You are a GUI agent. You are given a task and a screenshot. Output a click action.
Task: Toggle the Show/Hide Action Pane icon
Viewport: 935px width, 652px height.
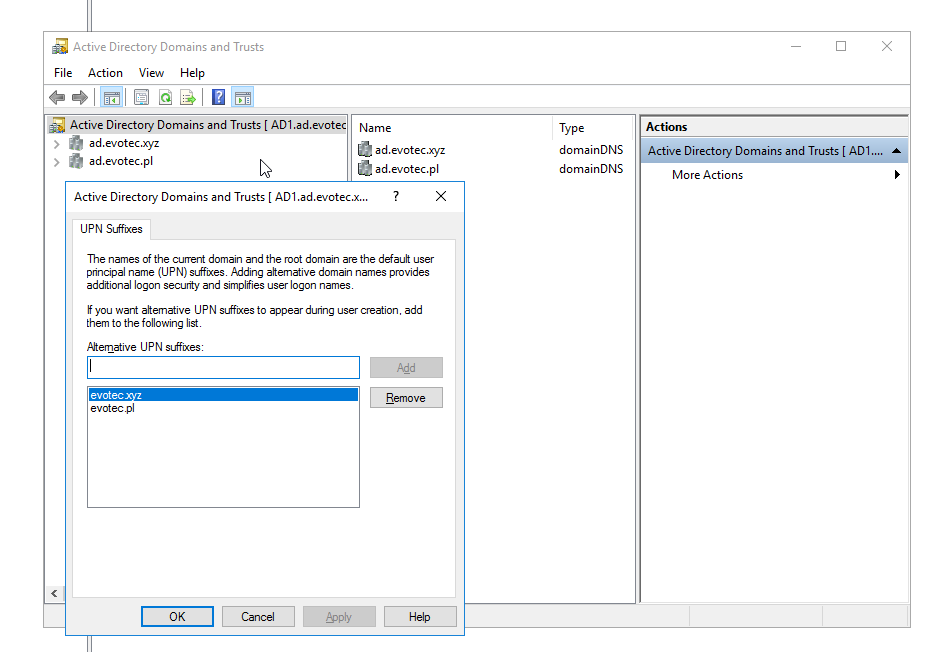coord(242,97)
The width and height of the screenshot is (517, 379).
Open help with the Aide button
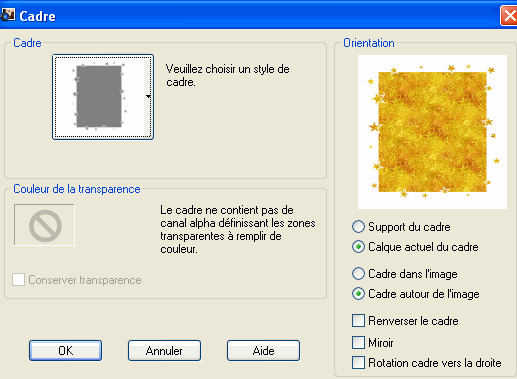(263, 350)
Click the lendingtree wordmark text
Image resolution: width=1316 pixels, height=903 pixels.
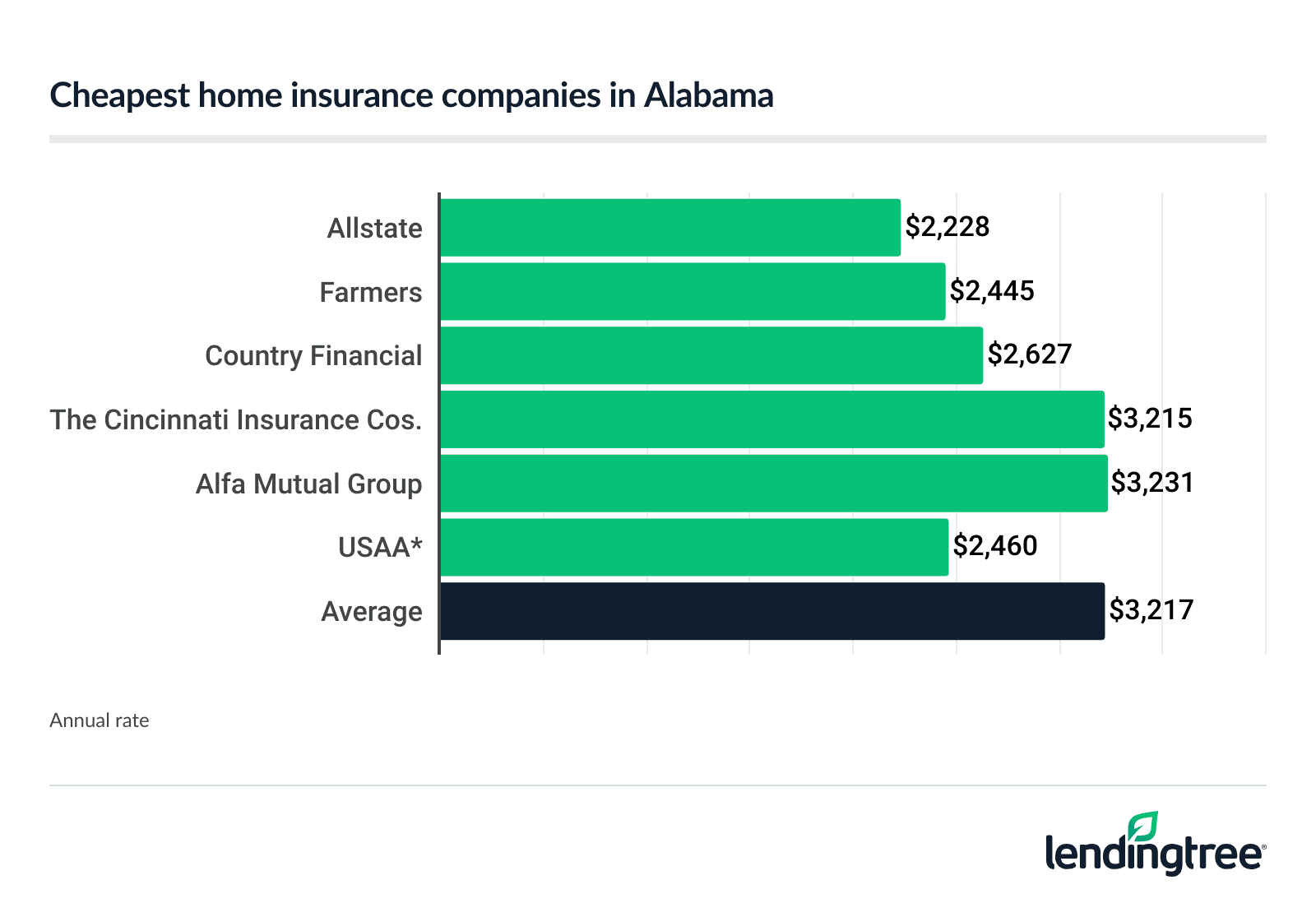click(x=1154, y=854)
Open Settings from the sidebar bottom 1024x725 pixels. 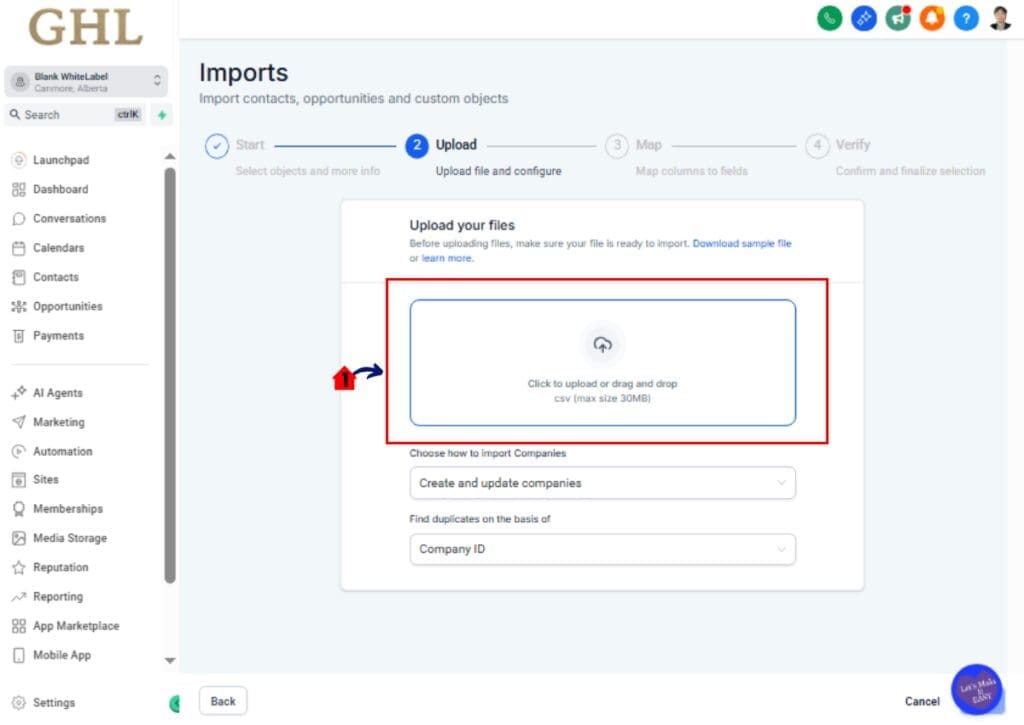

= = = = = = =

:: WHAT YOU SHOULD DO ::
Please restate word for word the lines above, starting with the line that holds "Open help with the Aide button" and ending with the final line of the records, while leaving out pictures.

:: RESULT OF THIS TASK ::
Open help with the Aide button
(263, 350)
Click the lendingtree wordmark text
Image resolution: width=1316 pixels, height=903 pixels.
click(x=1154, y=854)
Open Settings from the sidebar bottom 1024x725 pixels. 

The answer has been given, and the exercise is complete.